In the most basic sense, the distinction between the outcomes of these systems comes down to an understanding of human nature.

The Founding Fathers were deeply concerned with placing limitations on power to protect the equal, natural rights of citizens and create a free and functioning country.

A socialist society can’t rely on strict limitations on government power, as a free society is inherently, materially unequal. Left to pursue their own goals, people of various abilities and motivations will achieve different outcomes. Even the general desire to “pursue happiness” as each of us sees it typically will end with highly varied outcomes.

And no system, no matter how crafted, can make up for the individual variances of our lives. Socialism is the tool that leftists dream will smooth over inequality, will lift up the oppressed to put them on equal footing with the privileged.

To fulfill its promises, socialism must inherently be authoritarian.

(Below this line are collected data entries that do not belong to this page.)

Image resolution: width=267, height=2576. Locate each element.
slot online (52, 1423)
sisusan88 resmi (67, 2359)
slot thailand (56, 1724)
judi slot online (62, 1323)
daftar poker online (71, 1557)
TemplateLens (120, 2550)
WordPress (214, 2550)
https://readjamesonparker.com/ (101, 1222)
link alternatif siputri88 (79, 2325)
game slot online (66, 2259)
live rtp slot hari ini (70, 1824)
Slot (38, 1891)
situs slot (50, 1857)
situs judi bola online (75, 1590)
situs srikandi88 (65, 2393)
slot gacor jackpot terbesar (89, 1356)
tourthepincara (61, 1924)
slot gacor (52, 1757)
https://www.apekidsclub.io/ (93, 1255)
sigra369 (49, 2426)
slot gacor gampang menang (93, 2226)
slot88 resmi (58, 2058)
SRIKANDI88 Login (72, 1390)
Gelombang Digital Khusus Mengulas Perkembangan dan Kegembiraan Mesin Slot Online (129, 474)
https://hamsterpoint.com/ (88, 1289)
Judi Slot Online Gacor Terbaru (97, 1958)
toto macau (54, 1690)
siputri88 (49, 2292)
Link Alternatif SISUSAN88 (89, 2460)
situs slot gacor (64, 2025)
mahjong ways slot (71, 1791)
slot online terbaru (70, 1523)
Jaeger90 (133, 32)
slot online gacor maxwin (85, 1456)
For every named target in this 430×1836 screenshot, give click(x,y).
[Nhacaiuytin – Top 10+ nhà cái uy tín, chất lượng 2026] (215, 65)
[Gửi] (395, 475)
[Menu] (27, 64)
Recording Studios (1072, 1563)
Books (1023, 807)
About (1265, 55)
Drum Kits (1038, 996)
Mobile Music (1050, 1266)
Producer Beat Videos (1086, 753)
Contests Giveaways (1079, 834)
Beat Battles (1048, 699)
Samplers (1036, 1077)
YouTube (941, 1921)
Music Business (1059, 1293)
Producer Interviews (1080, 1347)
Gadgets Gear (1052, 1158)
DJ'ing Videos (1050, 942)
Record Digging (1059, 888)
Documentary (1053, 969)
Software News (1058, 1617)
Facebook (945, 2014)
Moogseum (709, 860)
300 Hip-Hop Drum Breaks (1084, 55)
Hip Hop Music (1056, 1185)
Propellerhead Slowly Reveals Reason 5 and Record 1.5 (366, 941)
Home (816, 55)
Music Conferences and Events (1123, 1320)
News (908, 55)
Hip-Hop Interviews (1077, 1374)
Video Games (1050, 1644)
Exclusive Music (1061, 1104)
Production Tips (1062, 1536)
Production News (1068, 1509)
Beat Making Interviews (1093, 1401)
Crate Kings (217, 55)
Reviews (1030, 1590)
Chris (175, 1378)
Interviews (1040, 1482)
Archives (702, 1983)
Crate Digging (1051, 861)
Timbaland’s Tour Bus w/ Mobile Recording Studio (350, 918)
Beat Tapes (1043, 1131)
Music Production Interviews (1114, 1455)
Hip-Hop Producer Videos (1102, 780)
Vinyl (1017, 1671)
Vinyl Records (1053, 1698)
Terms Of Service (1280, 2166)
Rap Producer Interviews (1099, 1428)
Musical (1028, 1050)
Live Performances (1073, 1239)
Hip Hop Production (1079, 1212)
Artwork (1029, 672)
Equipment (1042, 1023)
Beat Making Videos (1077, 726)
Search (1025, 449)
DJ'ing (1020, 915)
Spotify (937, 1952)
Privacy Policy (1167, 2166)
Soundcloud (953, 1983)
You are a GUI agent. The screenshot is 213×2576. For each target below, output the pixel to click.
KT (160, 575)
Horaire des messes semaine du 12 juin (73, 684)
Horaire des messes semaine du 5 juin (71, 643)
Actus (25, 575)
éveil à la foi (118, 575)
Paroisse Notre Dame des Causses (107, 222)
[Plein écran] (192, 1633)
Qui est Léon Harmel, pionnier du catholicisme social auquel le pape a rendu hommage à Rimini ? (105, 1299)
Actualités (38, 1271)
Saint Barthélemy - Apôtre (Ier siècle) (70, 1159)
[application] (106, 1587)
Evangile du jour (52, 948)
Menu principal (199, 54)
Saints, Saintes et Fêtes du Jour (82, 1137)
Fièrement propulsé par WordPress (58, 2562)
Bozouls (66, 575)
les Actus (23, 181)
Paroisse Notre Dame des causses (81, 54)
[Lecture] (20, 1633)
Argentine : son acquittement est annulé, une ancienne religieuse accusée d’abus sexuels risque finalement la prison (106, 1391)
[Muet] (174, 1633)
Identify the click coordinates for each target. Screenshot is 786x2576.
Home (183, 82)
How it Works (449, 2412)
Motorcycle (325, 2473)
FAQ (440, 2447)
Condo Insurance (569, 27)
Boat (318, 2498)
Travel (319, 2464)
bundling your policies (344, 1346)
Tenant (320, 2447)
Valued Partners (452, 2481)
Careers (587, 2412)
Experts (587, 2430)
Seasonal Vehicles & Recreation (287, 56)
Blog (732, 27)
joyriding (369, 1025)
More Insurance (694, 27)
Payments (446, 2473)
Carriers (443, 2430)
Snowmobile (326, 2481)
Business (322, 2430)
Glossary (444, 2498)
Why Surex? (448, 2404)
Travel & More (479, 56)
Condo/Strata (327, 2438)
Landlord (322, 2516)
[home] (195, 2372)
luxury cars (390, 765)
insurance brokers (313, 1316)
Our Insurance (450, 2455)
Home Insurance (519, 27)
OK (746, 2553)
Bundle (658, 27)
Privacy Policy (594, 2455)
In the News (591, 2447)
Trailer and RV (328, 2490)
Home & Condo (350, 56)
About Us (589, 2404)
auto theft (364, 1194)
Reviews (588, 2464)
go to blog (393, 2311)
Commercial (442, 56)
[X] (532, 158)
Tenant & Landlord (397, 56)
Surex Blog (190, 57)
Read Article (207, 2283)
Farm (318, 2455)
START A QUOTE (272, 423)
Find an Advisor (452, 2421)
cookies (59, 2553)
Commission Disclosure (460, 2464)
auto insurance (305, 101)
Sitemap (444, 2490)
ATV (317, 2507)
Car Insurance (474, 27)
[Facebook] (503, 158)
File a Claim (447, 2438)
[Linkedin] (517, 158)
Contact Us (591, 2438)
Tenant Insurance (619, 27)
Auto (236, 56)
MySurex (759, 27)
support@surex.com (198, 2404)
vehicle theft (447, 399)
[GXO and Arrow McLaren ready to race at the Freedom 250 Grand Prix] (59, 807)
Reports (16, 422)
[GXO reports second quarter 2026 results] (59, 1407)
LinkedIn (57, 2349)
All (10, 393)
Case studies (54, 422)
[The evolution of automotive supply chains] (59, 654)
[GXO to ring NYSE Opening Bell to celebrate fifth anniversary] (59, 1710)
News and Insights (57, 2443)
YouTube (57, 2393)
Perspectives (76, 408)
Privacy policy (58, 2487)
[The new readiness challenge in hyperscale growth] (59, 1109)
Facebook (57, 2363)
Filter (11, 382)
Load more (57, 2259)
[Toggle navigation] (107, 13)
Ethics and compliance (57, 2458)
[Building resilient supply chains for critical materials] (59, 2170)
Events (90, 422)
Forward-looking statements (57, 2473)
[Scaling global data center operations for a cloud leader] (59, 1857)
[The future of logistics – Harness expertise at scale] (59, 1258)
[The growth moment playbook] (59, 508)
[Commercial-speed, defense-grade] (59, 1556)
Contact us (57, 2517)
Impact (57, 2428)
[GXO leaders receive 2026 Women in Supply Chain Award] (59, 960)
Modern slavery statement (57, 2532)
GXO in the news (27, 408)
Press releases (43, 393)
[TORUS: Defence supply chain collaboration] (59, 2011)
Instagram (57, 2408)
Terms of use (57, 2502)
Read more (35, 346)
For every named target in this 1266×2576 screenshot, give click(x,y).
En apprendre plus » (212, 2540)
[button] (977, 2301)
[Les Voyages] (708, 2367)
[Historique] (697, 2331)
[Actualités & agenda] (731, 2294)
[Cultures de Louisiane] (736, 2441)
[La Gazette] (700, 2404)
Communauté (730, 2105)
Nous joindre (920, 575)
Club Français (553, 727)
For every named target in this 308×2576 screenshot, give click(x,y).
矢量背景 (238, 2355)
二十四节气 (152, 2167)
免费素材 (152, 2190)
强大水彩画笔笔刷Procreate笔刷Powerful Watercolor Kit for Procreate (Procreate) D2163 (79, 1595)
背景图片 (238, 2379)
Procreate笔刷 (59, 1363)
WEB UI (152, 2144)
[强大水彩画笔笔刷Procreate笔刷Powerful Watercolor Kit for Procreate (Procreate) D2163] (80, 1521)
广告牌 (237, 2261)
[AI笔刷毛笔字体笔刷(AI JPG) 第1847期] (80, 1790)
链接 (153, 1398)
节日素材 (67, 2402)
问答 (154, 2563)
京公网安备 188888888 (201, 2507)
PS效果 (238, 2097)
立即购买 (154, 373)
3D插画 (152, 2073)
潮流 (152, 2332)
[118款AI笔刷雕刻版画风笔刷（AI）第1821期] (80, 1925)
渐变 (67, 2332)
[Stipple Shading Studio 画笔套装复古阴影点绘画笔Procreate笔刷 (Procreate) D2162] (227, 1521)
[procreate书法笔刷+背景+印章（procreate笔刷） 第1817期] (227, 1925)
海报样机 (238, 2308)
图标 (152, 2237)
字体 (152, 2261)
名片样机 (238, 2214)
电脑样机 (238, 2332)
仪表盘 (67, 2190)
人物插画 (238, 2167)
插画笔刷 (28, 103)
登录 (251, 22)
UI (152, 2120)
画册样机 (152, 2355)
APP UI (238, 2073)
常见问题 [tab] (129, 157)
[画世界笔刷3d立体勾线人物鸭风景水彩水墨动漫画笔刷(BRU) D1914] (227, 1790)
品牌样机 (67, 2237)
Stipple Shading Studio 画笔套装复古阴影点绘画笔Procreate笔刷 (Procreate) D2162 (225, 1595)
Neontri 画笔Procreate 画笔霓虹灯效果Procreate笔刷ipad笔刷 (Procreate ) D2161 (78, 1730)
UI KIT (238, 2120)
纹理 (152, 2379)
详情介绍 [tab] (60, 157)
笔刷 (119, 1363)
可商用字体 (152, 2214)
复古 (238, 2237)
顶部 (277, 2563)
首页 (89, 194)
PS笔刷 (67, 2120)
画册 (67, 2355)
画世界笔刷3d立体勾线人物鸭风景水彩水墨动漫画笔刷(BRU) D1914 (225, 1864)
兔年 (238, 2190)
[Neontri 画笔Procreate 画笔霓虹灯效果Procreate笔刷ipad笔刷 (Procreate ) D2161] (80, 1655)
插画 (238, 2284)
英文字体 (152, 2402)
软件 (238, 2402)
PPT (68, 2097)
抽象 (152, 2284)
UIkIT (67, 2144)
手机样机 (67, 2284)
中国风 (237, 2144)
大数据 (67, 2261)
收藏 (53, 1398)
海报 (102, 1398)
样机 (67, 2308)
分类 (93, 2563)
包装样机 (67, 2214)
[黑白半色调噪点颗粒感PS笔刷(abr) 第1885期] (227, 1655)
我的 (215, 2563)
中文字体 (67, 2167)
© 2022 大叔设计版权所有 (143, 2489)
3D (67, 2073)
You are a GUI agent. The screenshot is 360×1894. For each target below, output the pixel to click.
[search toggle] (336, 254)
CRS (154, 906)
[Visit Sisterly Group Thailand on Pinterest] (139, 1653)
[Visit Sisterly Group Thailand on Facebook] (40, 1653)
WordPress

To get people to fork over their wealth, force citizens to make up for economic shortages detached from the variance of supply and demand, and ensure that nobody rises too much or falls too low, a powerful, compulsive, and ultimately unlimited government is necessary.

The problem is, unlimited power in the hands of a monarch, a mob, or a central committee always will be prone to rampant abuse and will sacrifice the God-given rights that are the very foundation of a just government.

Not only is freedom sacrificed but, perhaps ironically, so is community as society devolves to seeing the blunt instrument of the state rather than family and civil society as the basis of well-being.

So although socialists, or democratic socialists, or whatever they like to call themselves, continually dance around or dismiss the evidence that so many socialist countries have devolved into dictatorship, the reality is that authoritarianism is a bug in the system, not an outlier.

Your country may survive a mild case of socialism, but a disease is still a disease.